Definition
Schizophrenia is a serious and persistent psychiatric disorder defined by disturbances in thought, perception, emotion, and behavior. Its diagnostic core includes positive symptoms — features that should be absent but are present, such as hallucinations and delusions — and negative symptoms — features that should be present but are diminished, such as emotional expression, motivation, and social engagement. Cognitive disorganization, including disrupted thinking, speech, and attention, accompanies these in many cases. The term was coined by Eugen Bleuler in 1908 to describe a "splitting" of mental functions, not a split personality as is widely misunderstood.
Onset typically occurs in late adolescence or early adulthood and the condition usually follows a chronic course with periods of exacerbation and partial remission.

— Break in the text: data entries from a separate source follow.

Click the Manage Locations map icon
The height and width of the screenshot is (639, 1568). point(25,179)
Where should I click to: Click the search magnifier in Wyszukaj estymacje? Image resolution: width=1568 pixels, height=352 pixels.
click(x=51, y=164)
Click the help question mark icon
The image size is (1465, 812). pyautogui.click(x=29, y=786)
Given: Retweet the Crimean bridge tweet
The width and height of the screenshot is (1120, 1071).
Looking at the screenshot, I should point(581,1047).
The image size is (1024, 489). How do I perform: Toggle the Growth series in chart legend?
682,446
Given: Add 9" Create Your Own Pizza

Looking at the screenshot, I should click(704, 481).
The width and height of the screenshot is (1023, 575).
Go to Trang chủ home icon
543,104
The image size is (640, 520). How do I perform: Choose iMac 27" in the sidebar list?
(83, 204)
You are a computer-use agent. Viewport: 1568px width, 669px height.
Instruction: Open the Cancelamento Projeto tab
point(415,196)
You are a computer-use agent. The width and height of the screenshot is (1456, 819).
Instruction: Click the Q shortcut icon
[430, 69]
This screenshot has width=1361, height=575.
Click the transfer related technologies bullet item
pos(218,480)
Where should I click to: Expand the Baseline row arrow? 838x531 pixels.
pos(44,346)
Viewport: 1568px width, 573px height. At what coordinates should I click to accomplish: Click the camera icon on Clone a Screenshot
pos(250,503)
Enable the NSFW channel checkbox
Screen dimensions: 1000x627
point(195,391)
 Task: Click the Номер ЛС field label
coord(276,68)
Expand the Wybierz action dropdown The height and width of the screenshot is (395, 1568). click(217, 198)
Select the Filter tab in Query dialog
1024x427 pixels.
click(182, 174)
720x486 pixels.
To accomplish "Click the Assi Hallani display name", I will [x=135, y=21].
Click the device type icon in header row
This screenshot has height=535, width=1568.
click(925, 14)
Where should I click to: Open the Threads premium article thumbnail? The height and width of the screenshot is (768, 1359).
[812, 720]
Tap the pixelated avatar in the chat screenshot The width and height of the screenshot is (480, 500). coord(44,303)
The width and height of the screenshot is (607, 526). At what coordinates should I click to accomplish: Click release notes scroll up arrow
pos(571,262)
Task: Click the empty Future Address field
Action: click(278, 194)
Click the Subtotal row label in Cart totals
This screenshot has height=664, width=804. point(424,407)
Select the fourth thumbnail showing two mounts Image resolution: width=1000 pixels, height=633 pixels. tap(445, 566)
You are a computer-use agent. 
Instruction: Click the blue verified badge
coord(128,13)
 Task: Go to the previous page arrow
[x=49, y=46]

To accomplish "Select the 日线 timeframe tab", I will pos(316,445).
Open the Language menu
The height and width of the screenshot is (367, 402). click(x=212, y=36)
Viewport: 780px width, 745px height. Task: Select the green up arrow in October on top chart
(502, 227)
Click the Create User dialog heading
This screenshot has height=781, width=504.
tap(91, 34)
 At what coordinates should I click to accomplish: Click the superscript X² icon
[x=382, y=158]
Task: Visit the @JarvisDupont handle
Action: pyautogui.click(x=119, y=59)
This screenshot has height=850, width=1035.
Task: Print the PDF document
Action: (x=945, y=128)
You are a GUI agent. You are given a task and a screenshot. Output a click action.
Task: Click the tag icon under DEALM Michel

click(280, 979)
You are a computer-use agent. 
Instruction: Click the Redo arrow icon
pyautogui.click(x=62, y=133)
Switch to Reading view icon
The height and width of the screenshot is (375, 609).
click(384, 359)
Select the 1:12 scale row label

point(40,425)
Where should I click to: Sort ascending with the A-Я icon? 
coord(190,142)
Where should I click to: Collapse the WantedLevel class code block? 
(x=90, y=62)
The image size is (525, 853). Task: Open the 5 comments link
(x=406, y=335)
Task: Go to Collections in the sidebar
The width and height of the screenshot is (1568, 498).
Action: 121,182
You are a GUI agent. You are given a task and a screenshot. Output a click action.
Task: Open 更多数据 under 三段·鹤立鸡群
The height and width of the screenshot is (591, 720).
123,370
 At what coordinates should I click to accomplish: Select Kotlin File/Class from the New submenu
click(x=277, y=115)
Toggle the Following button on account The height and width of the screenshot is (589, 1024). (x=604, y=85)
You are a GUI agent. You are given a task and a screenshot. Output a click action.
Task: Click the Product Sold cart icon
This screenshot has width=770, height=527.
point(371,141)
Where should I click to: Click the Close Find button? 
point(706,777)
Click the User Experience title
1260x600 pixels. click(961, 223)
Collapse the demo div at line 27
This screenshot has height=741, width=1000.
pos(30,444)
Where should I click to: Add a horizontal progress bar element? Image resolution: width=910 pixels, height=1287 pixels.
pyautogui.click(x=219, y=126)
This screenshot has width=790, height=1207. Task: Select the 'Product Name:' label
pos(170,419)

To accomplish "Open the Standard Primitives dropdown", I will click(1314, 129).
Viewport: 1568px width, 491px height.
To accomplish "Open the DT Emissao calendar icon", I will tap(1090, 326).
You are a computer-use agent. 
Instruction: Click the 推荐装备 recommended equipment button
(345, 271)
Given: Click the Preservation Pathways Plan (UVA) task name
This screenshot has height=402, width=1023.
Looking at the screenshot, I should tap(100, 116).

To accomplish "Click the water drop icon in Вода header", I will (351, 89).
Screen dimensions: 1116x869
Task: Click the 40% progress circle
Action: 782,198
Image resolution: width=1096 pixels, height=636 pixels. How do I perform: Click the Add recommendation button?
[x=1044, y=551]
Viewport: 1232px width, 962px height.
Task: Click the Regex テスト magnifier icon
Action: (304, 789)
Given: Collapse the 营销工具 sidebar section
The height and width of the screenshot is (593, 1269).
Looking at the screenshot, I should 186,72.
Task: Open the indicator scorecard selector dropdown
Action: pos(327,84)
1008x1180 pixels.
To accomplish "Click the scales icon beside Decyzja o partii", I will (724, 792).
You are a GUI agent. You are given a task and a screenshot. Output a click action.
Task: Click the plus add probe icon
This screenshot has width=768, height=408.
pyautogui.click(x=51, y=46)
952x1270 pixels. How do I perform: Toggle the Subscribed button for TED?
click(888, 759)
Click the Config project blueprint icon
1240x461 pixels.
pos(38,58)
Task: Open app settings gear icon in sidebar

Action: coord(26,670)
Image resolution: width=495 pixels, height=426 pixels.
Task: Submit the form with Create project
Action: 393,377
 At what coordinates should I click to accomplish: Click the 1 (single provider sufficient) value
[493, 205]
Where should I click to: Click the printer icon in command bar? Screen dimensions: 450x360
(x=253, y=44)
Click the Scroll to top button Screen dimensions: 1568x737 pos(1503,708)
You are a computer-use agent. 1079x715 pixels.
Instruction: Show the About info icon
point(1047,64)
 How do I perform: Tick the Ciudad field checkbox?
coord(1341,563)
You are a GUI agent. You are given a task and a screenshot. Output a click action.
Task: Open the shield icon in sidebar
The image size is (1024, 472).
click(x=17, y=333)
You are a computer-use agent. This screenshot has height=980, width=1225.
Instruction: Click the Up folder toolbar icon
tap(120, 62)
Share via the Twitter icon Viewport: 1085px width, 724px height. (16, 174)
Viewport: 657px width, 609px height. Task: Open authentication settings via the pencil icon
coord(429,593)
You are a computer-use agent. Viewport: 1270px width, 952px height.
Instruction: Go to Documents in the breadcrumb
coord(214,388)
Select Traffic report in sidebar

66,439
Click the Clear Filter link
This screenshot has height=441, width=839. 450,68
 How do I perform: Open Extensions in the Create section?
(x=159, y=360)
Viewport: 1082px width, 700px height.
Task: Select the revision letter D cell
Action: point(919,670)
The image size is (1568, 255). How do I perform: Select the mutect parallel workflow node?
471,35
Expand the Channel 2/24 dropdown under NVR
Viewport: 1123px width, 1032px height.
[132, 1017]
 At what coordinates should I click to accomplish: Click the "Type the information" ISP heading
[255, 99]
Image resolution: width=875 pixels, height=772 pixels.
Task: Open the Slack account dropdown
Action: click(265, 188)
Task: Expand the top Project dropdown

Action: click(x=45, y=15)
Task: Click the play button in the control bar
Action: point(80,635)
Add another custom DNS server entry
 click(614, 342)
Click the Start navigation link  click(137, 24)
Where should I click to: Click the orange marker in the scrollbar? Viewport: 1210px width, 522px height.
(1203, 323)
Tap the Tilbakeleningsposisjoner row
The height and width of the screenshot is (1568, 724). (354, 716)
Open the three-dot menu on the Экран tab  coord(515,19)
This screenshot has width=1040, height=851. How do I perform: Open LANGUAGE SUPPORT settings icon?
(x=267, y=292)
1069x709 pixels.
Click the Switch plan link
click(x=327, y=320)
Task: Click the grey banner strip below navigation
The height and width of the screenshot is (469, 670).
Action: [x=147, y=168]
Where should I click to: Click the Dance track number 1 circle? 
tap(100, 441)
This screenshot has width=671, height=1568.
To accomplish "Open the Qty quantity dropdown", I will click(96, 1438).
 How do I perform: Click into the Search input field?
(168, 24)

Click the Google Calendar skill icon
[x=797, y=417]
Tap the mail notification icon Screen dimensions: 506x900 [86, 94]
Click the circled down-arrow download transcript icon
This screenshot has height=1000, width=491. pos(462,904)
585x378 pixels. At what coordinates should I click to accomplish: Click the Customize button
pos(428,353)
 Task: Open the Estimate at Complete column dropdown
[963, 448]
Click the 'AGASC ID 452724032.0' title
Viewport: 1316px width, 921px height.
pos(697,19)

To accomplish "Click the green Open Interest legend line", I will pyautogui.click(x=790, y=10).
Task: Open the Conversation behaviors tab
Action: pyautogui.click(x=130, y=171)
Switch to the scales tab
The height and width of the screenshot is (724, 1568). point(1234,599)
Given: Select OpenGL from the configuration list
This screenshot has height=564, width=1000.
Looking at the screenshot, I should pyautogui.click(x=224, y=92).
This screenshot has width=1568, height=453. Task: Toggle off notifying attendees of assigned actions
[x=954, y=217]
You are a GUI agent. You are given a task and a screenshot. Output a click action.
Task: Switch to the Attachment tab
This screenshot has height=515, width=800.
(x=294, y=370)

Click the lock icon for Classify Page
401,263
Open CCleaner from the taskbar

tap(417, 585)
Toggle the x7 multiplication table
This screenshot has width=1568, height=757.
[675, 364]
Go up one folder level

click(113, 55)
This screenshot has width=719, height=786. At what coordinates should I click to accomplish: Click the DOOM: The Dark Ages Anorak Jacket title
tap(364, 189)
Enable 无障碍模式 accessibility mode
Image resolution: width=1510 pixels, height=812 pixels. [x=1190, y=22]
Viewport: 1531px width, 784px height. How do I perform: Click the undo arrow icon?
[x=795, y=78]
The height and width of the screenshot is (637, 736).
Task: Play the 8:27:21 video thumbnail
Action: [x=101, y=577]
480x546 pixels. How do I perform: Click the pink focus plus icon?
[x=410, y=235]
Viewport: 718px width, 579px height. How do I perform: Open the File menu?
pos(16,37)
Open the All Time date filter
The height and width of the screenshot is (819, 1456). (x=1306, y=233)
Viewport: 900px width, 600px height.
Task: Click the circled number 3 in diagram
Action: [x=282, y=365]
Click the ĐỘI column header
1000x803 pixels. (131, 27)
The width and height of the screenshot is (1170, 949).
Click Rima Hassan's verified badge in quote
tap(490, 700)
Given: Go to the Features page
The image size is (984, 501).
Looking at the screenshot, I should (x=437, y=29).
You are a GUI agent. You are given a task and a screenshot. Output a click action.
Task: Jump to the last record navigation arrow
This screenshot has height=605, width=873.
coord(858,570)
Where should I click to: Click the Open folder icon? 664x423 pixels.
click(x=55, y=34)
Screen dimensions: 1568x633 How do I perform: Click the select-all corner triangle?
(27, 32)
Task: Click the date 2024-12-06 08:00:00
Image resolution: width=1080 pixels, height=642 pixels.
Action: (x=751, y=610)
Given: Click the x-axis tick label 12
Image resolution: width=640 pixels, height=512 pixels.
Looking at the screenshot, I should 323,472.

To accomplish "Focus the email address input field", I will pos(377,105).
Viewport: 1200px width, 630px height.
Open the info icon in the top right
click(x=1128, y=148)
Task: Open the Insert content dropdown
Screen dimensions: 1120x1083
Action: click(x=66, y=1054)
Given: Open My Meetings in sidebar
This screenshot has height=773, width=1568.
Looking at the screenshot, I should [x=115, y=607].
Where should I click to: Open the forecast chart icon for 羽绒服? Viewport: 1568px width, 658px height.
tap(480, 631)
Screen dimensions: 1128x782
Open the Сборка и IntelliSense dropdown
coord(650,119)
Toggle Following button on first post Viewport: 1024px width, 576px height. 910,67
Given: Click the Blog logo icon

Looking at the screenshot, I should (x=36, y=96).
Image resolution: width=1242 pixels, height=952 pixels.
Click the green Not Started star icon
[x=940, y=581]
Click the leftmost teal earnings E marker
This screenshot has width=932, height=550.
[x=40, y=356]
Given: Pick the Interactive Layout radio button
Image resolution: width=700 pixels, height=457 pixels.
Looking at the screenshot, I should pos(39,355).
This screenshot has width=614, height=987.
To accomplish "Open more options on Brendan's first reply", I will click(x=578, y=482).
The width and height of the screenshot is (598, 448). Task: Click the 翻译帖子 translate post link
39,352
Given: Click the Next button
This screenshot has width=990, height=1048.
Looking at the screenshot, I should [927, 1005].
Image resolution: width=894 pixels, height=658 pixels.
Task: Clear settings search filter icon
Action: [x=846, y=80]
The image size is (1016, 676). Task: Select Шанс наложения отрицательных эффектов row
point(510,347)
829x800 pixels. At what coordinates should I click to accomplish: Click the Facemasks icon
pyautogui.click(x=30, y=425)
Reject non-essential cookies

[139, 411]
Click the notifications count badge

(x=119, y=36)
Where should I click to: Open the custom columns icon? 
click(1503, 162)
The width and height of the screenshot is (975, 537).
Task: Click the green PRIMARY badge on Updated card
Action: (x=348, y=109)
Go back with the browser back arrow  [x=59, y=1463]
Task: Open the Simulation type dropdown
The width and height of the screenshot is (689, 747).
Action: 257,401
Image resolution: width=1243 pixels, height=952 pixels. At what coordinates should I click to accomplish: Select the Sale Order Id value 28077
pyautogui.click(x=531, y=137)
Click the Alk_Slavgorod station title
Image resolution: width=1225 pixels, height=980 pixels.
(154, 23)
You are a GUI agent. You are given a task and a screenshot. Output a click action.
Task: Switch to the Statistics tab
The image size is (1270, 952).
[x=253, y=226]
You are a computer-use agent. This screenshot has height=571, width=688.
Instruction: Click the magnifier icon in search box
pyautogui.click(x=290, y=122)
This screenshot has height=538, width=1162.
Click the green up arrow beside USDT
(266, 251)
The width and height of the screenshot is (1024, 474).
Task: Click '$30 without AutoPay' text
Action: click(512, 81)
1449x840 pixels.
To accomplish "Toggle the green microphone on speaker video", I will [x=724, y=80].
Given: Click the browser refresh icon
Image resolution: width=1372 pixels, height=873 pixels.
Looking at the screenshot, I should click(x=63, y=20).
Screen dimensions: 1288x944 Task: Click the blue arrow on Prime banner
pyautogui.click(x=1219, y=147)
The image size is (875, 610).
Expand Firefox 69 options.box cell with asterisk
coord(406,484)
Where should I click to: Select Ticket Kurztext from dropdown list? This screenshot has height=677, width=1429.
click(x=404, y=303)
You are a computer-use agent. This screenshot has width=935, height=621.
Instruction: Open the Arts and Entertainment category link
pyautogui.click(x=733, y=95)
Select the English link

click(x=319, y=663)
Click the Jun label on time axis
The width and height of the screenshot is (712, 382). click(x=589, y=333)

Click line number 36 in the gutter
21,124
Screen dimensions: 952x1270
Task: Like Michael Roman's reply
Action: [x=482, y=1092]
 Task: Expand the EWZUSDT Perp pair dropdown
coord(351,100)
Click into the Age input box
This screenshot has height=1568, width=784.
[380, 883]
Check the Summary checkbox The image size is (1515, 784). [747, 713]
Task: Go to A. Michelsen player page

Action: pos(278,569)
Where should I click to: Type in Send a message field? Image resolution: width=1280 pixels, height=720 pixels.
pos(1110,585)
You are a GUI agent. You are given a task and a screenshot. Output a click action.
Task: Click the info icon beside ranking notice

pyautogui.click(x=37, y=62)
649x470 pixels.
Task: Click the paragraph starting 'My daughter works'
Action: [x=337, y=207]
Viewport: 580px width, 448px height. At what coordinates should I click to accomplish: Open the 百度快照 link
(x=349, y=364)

Worldwide prevalence is around one percent of the adult population, and the disorder ranks among the leading causes of long-term disability, partly through its direct symptoms and partly through the social consequences that accumulate when severe illness begins early in adult life.
Why it matters
How it works
The biological account places dopaminergic dysregulation at the center of schizophrenia. Excess dopamine signaling in mesolimbic pathways is associated with positive symptoms, while reduced signaling in prefrontal mesocortical pathways is linked to negative and cognitive symptoms. Antipsychotic medications act primarily by blocking dopamine D2 receptors, which reliably reduces positive symptoms but leaves negative and cognitive features less responsive. Beyond dopamine, abnormalities in glutamate signaling, neurodevelopmental wiring, and grey-matter volume have all been documented, suggesting schizophrenia is best understood as a disorder of brain development whose symptoms emerge once the maturing brain reaches a particular configuration.
The clinical picture has been reshaped by an emphasis on early intervention. Specialized early-psychosis services aim to identify and treat first episodes quickly, on the evidence that a shorter duration of untreated psychosis is associated with better long-term outcomes. Treatment combines antipsychotic medication with structured psychosocial care: cognitive-behavioral therapy for psychosis works directly on the appraisal of hallucinations and delusions, family intervention reduces relapse by reducing high-expressed-emotion home environments, and supported employment and education help preserve the social trajectory that the illness threatens. Stigma — fueled by the persistent confusion of schizophrenia with violence or split personality — remains a significant barrier to recovery and is now itself a target of public-education work.